Chris: Or numerous podcasts.
Paul: Yeah, that works with me. If you like to abbreviate? (laughing) So, again, if you’re not doing some sort of Analytics — what is Google Analytics, Webalizer, whoever analyzer, you need to be doing it with — I mean it’s a million podcast and we talked about why you should be doing it. Bottom line, it will help you. It’ll help you learn who’s doing what on your website, how to make it better.
Paul: So what exactly is “intelligence”?
Chris: Well, that’ when you’re kind of smart.
Paul: All right. Okay. Go …
Paul: In podcasts, not here. (laughing)
Chris: And when it’s Google Intelligence, it’s like off the charts.
Paul: It’s like — it’s Google’s — the word Google is so smart.
Chris: All right. Yeah. So, Google Intelligence. What they’ve done is they’ve kind of — really they’ve applied a lot of fundamental and statistical analysis to your analytics.
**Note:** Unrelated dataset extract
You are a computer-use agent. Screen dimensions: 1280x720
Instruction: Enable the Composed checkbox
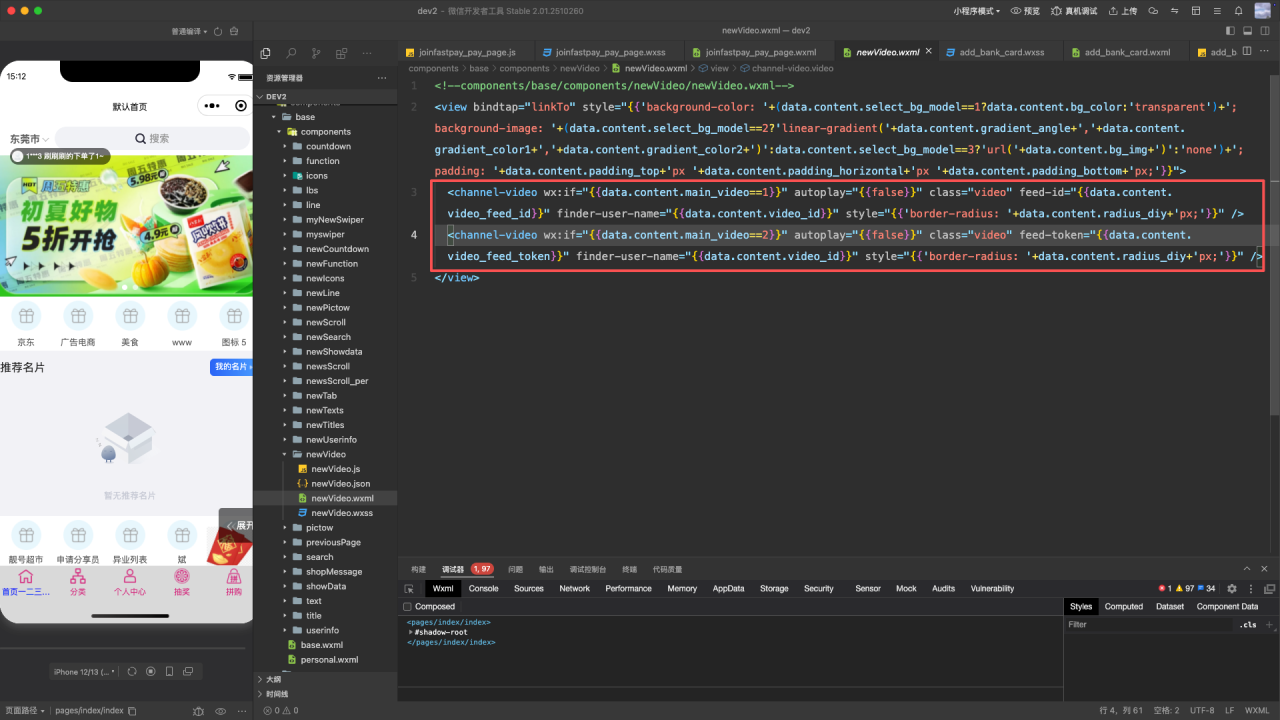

Chris: Right. So, you know, what do they cover? What are some of the general things they cover in Analytics?
Paul: Unique visitors.
Chris: New visitors.
Paul: New visitors, bounce rate, page views, time on site — these are all big metrics.
Paul: What else? Entrance pages, exit pages — and very important metrics that it covers and just the normal Google on the dashboard, you can see all these things on the dashboard. That’s what it normally covers. I assume that …
Chris: So, you can look at each one of those like on a day-by-day basis. What are my bounces for today? What are my new user bounces for the day? What are my return user bouncers for the day? You know, there’s a lot of information just on a daily basis that you can, you know, cross, intermingle, and really look at and get a good idea what’s happening on your website.
Paul: And then you can get more complicated and do it for the day, for the week, for the month, for the year, for this two-day period, whatever.
Chris: On top of that …
Chris: … instead of you having to like pull all those information into Excel spreadsheet or into some sort of database and then kind of do statistical analysis, basically Google — it really could be called Google Statistics.
Paul: Okay. Google Stats.
Chris: Or Google Statistic or Analysis.
Chris: I think Google Intelligence probably sounds a little better.
Paul: Well, they already had AWStats so they don’t want to do with Google Stats.
Chris: Oh, yeah, yeah. Right.
Paul: You know, Google has always got to be the biggest and the baddest. It’s got to have everything new. So far they’re working.
Paul: Now, I’m following right along by trying all their new products.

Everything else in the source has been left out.